▶ Directions:
Transcribe, without any changes, the part of the listing that opens with the line containing "so click(x=768, y=443)." and closes with the line containing "Looking at the image, I should click on (1475, 161).".

Word and element pointing entries:
....

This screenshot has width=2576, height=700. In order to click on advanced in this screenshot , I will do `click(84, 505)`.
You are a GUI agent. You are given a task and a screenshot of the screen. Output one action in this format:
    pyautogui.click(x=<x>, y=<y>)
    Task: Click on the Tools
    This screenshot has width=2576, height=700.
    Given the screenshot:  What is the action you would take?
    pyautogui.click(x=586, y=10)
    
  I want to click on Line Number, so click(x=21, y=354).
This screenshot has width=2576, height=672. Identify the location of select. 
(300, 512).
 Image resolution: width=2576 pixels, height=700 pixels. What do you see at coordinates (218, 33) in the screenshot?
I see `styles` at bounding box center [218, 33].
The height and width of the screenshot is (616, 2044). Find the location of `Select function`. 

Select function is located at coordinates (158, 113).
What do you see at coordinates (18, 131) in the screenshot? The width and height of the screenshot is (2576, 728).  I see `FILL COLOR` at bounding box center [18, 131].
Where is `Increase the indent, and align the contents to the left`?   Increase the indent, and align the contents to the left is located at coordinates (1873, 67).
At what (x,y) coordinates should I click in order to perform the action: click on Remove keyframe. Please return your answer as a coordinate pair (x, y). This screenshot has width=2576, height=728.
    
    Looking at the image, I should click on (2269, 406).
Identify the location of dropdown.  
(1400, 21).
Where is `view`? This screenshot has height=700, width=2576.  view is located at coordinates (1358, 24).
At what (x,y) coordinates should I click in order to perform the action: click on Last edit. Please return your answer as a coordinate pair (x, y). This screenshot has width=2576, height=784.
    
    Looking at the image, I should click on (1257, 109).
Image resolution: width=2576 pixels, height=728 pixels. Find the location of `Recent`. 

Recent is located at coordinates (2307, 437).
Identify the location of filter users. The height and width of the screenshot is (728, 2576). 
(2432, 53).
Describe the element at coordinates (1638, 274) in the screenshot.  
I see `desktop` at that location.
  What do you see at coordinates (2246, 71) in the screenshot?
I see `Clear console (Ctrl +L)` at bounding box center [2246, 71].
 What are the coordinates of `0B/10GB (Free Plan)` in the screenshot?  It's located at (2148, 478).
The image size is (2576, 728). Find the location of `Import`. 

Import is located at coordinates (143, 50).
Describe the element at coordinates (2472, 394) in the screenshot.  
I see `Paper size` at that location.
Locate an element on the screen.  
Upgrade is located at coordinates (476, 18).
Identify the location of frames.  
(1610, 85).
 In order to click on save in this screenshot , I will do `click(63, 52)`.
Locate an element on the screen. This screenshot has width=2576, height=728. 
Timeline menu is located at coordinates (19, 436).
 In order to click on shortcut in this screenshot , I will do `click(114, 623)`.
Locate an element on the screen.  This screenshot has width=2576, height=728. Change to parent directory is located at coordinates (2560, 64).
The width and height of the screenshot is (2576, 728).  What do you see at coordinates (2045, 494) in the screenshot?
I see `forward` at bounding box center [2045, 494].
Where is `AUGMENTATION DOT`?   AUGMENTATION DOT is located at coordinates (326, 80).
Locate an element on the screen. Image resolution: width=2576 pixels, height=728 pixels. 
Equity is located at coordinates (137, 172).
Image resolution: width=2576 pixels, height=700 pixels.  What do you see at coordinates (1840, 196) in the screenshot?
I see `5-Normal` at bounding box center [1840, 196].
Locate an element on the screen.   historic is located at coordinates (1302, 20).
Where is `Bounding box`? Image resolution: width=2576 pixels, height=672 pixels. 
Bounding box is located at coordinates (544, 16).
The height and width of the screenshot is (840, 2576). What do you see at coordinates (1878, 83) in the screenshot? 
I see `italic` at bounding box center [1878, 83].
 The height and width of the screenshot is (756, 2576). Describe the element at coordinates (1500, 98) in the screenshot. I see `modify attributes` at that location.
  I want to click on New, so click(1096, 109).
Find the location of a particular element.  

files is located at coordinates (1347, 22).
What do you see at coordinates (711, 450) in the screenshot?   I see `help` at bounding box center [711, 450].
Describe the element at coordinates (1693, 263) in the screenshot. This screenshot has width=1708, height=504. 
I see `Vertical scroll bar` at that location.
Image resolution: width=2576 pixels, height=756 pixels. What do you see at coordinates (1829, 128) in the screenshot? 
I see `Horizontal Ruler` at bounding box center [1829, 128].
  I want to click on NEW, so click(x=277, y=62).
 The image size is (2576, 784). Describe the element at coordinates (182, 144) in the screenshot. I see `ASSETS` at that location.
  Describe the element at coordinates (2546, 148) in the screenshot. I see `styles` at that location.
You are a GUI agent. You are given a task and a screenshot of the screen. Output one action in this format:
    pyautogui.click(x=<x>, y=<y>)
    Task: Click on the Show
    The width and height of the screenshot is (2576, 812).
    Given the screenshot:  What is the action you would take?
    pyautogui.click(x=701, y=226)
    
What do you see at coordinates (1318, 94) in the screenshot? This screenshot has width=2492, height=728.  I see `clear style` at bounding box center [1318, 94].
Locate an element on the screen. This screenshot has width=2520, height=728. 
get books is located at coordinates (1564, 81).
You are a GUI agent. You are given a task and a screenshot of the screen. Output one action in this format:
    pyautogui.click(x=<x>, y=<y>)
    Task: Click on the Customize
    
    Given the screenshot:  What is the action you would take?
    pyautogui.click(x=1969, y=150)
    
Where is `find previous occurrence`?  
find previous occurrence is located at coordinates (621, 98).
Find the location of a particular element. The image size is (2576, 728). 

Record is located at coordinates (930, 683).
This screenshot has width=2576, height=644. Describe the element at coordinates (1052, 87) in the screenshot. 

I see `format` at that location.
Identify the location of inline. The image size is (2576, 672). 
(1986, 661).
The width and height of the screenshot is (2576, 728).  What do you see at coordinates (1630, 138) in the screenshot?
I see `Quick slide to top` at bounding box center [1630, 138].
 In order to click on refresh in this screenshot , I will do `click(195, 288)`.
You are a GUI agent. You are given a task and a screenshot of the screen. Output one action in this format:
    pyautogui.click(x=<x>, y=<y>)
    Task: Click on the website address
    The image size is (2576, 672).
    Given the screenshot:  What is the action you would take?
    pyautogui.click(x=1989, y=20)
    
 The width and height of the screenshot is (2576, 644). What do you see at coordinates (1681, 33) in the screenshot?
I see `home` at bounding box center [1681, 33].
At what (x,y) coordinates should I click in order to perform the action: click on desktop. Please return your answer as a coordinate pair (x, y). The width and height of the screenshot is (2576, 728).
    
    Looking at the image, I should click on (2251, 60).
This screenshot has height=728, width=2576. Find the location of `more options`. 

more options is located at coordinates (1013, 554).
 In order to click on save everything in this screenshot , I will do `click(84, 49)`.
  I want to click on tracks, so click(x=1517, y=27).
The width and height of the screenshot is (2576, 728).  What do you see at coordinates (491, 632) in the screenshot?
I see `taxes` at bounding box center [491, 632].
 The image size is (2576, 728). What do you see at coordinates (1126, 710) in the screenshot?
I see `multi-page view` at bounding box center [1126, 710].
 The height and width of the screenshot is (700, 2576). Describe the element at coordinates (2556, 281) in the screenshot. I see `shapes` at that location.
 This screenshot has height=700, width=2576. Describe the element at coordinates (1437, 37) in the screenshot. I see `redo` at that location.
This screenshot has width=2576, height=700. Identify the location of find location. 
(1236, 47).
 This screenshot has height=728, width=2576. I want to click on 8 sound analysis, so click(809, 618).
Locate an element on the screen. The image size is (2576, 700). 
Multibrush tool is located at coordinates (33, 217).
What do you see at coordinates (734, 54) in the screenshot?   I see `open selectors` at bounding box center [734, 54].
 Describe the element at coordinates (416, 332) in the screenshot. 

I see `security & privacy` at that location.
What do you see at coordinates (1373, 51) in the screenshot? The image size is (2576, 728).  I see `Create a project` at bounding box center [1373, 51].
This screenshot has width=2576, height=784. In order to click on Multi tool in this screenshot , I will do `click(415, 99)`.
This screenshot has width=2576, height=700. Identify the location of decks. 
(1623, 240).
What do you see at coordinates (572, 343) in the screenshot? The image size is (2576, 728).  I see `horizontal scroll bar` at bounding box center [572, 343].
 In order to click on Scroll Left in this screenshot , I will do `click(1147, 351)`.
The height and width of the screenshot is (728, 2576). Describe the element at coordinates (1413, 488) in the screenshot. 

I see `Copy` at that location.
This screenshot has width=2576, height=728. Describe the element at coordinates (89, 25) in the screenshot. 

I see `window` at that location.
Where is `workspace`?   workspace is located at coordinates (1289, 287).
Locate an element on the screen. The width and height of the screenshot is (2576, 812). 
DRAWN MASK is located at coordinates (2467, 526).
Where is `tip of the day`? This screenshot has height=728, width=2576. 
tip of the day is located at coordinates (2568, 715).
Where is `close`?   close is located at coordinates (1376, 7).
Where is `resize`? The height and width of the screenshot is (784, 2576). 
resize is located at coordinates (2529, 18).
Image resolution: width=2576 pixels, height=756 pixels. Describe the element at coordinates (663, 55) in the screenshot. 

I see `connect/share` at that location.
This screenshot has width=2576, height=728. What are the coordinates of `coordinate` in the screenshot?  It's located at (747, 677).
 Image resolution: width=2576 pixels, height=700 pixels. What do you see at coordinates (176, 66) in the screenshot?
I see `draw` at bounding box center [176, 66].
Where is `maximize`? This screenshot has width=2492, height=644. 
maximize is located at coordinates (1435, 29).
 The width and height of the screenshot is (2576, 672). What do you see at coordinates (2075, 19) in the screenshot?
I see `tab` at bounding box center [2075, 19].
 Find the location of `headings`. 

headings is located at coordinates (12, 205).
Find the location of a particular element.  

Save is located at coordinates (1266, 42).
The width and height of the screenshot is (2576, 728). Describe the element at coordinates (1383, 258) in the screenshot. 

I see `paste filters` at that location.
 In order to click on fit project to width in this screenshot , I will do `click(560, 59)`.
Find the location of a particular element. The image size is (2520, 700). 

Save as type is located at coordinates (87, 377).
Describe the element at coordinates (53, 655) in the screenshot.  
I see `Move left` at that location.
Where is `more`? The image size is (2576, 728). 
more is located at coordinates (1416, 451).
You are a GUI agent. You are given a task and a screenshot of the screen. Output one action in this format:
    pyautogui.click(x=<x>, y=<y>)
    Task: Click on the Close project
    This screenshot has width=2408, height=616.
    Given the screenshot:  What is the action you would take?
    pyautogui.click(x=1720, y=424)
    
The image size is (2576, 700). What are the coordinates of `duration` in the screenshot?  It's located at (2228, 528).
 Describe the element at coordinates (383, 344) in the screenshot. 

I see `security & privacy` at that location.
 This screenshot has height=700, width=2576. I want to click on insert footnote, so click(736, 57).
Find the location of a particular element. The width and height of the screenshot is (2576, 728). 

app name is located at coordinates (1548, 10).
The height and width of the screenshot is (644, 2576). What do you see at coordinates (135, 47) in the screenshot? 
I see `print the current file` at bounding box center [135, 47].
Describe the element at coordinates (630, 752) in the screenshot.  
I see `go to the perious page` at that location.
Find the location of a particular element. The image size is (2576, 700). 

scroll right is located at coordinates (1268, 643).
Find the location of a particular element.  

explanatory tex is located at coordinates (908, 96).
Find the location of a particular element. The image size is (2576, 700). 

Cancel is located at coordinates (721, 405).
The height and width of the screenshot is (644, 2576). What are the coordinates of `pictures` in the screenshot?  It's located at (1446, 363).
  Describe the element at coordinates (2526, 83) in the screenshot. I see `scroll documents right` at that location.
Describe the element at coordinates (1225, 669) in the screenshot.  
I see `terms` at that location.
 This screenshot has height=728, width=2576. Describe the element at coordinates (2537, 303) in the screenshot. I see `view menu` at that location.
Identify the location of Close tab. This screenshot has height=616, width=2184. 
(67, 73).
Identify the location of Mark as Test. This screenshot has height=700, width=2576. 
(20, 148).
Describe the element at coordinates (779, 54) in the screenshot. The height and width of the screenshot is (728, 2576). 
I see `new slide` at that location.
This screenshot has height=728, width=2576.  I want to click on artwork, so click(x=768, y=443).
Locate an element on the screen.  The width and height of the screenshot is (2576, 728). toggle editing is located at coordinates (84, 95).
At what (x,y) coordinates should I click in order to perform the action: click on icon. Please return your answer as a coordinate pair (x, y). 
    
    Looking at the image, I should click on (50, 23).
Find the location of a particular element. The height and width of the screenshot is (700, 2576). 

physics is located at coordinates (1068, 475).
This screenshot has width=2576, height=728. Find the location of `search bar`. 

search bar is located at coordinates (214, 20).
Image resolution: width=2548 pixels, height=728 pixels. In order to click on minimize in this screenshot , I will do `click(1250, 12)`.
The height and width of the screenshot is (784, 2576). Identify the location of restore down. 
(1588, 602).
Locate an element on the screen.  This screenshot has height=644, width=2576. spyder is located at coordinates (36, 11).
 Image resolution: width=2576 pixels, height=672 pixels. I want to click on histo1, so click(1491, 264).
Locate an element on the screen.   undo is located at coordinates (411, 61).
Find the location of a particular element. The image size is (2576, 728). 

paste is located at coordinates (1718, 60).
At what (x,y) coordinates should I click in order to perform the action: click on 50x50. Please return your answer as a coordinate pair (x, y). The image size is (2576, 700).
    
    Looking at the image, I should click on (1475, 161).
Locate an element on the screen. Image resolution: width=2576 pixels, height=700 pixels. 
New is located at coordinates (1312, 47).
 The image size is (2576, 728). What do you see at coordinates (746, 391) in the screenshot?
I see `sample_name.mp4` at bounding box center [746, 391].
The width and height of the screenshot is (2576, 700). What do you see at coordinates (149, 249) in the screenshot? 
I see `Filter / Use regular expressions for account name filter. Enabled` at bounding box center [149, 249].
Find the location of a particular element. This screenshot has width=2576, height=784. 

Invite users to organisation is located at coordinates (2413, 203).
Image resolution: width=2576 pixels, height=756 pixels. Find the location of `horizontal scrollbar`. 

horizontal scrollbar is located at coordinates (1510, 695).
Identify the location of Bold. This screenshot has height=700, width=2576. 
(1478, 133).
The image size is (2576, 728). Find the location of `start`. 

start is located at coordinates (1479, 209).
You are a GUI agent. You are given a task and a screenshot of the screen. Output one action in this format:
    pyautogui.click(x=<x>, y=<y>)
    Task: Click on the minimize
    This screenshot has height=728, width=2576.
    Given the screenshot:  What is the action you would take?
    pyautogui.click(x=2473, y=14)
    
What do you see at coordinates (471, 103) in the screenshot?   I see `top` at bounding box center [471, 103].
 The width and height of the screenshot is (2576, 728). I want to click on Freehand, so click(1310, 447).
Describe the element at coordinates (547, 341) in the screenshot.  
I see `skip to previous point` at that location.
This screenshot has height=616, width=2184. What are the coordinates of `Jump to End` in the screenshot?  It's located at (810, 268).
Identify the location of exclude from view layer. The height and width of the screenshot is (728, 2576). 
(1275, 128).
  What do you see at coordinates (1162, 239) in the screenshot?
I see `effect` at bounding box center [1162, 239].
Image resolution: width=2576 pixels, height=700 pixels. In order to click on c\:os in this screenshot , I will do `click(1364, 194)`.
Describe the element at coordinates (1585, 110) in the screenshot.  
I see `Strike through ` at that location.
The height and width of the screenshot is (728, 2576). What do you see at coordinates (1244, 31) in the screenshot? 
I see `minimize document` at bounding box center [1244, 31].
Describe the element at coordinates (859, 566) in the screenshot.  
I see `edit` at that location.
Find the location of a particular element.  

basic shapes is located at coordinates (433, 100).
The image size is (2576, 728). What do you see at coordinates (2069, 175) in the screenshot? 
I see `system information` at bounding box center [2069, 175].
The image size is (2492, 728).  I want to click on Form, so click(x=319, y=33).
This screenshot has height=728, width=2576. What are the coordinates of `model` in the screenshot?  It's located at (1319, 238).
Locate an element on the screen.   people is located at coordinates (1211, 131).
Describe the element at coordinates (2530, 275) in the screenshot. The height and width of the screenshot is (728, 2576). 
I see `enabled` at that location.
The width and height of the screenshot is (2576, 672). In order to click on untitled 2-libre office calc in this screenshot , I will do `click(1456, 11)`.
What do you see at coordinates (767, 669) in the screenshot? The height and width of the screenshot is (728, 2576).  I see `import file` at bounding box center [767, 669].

....

▶ Solution to the exercise:
This screenshot has height=728, width=2576.  I want to click on artwork, so click(x=768, y=443).
Locate an element on the screen.  The width and height of the screenshot is (2576, 728). toggle editing is located at coordinates (84, 95).
At what (x,y) coordinates should I click in order to perform the action: click on icon. Please return your answer as a coordinate pair (x, y). 
    
    Looking at the image, I should click on (50, 23).
Find the location of a particular element. The height and width of the screenshot is (700, 2576). 

physics is located at coordinates (1068, 475).
This screenshot has width=2576, height=728. Find the location of `search bar`. 

search bar is located at coordinates (214, 20).
Image resolution: width=2548 pixels, height=728 pixels. In order to click on minimize in this screenshot , I will do `click(1250, 12)`.
The height and width of the screenshot is (784, 2576). Identify the location of restore down. 
(1588, 602).
Locate an element on the screen.  This screenshot has height=644, width=2576. spyder is located at coordinates (36, 11).
 Image resolution: width=2576 pixels, height=672 pixels. I want to click on histo1, so click(1491, 264).
Locate an element on the screen.   undo is located at coordinates (411, 61).
Find the location of a particular element. The image size is (2576, 728). 

paste is located at coordinates (1718, 60).
At what (x,y) coordinates should I click in order to perform the action: click on 50x50. Please return your answer as a coordinate pair (x, y). The image size is (2576, 700).
    
    Looking at the image, I should click on (1475, 161).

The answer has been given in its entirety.